Raw data:
======

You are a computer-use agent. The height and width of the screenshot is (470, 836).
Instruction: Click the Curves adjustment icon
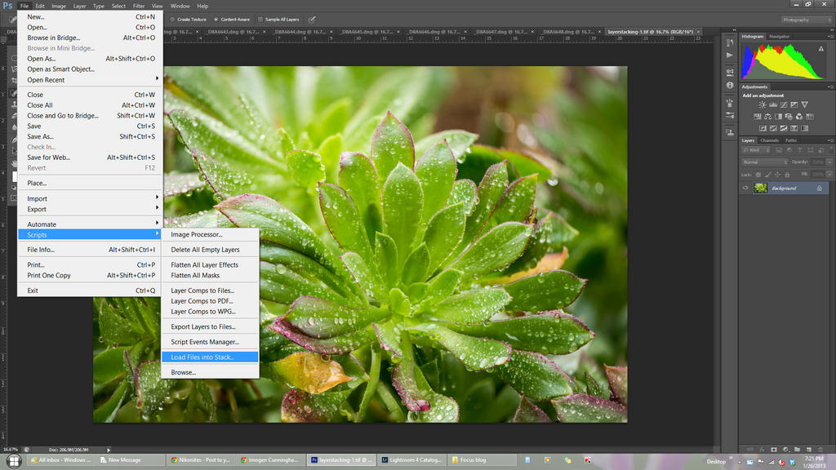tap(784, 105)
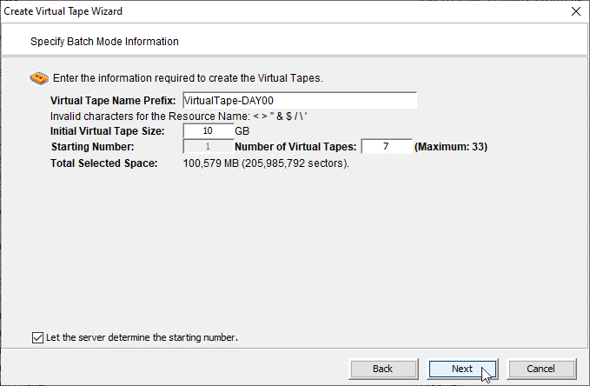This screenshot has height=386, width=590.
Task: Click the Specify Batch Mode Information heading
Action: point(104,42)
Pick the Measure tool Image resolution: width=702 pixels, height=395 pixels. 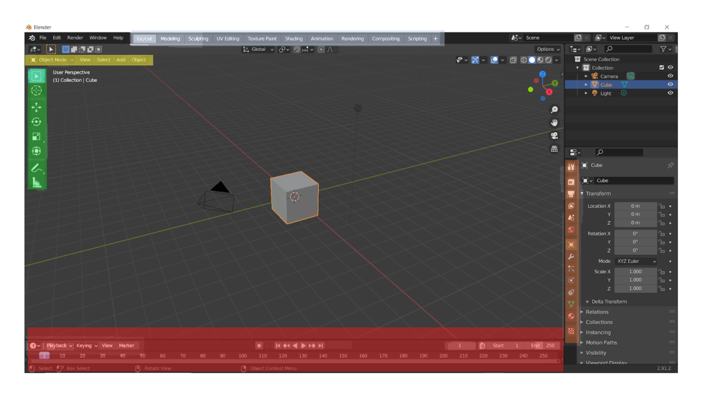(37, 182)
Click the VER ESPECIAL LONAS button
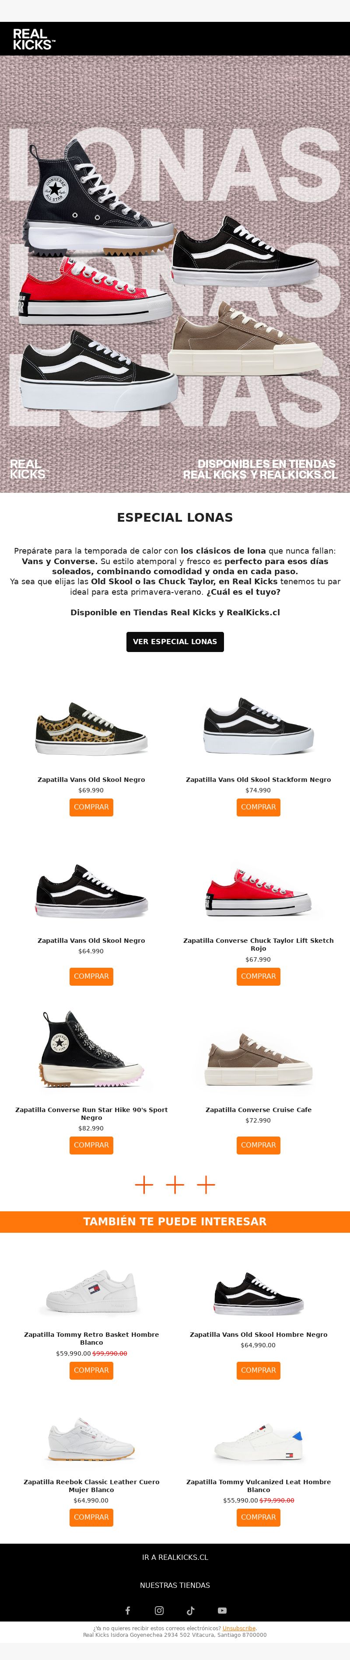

======

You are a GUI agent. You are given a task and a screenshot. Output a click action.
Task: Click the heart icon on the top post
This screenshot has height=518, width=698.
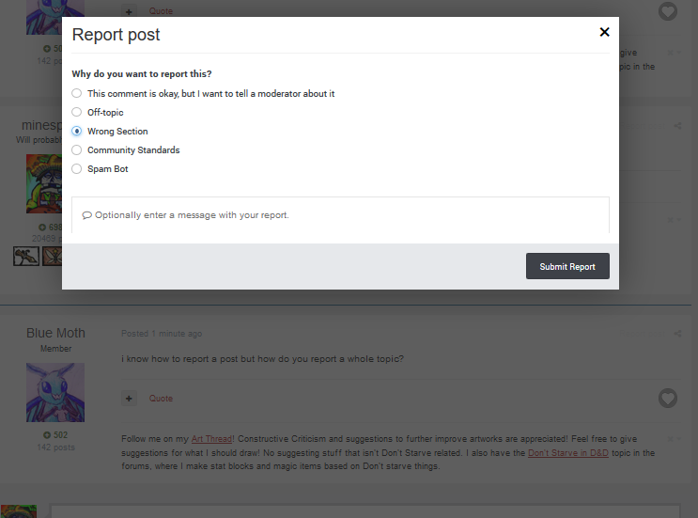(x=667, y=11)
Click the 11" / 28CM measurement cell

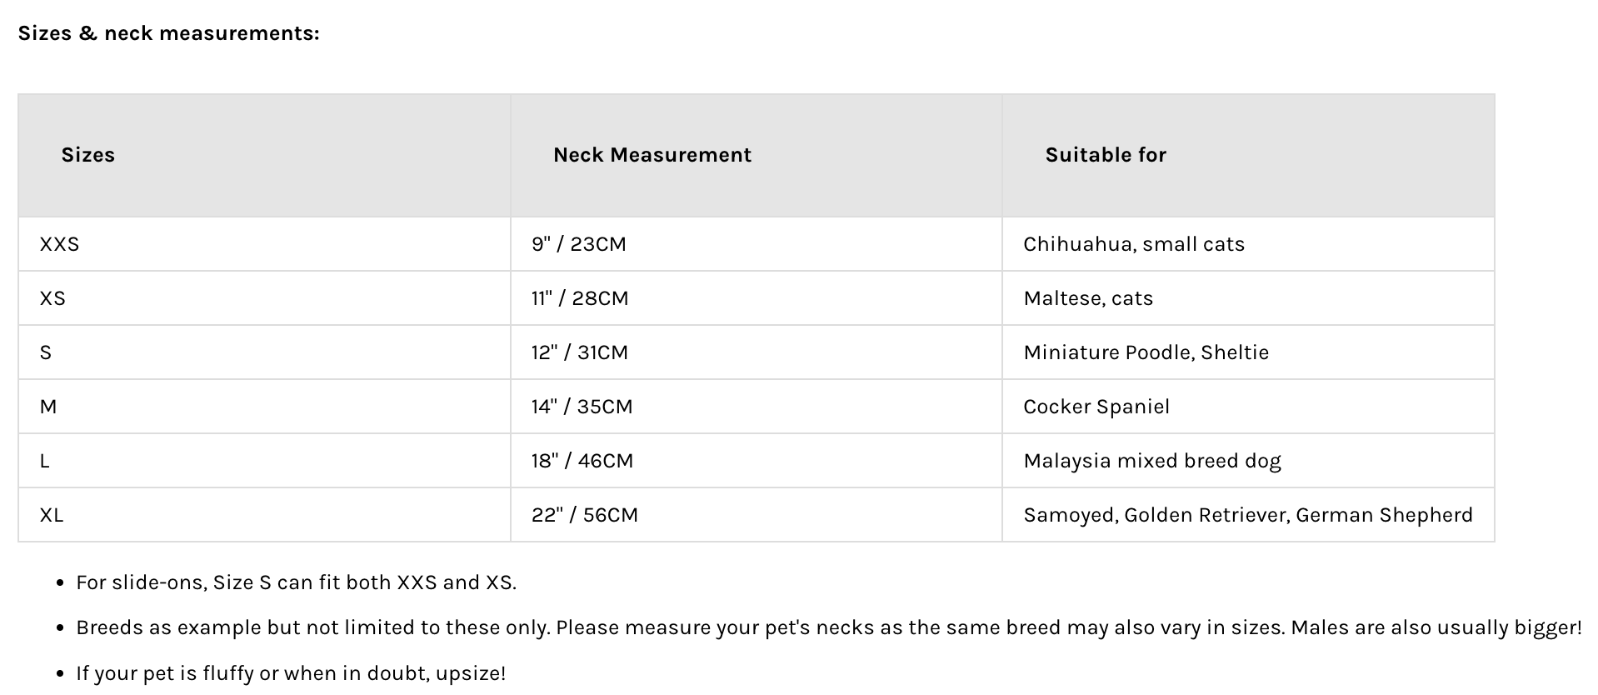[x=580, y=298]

======

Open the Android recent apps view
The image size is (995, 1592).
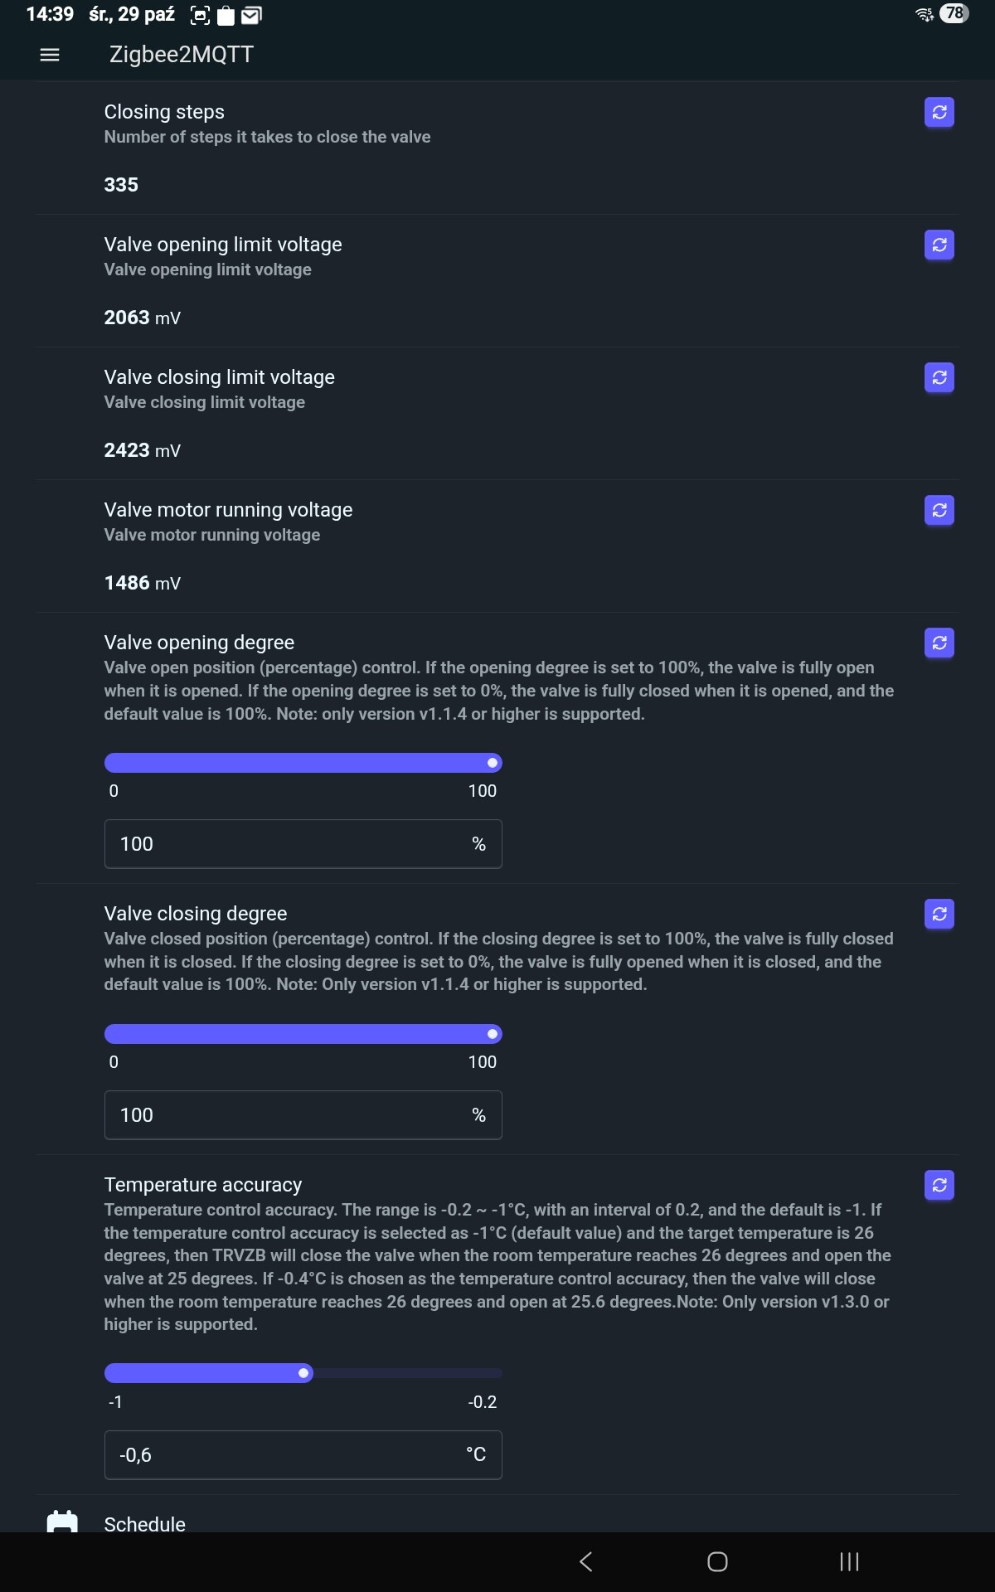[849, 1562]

======

Your answer must be a single number: how many lines in this listing hold the string "agent"? Please add nothing else.

2